Nel 2024, la Casa delle Donne di Viareggio ha assistito 217 donne in fuga dalla violenza. Guidata da Ersilia Raffaelli, la struttura offre supporto e percorsi di autonomia, ma la ricerca di una casa resta un ostacolo: gli affitti in Versilia sono alti e le disponibilità scarse.

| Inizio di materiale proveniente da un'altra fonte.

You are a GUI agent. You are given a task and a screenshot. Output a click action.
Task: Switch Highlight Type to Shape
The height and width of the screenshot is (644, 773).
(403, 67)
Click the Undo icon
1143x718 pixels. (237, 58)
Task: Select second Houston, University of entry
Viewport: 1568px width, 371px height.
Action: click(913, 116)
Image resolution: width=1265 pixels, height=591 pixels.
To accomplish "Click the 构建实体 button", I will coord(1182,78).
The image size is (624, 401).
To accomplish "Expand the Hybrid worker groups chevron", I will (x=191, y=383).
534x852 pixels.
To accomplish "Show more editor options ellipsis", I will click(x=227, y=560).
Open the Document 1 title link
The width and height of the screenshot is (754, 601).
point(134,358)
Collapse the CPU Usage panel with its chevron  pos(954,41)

Alla vigilia dell’8 marzo, l’associazione chiede soluzioni abitative a prezzi calmierati. «Non servono case gratuite, ma affitti sostenibili» afferma Federica Lucchesi, vicepresidente. Molte donne devono ripartire con lavori precari e figli a carico, senza aiuti dagli ex compagni. Inoltre, le recenti modifiche al gratuito patrocinio rendono più difficile denunciare la violenza.
Dati e Violenza Economica
La maggior parte delle vittime ha tra i 30 e i 49 anni, così come i loro aggressori, spesso uomini insospettabili. Delle 217 donne accolte, 120 subiscono anche violenza economica, che limita la loro indipendenza. Il centro promuove percorsi di formazione e tirocini retribuiti per favorire l’occupazione.
Solidarietà e Donazioni
Diverse aziende e privati sostengono il centro, con donazioni e aiuti concreti. Grazie ai fondi raccolti, ripartiranno i corsi formativi interrotti per mancanza di riscaldamento.
L’appello finale è rivolto alle istituzioni e alla comunità affinché queste donne possano ricostruire la propria vita con dignità e sicurezza.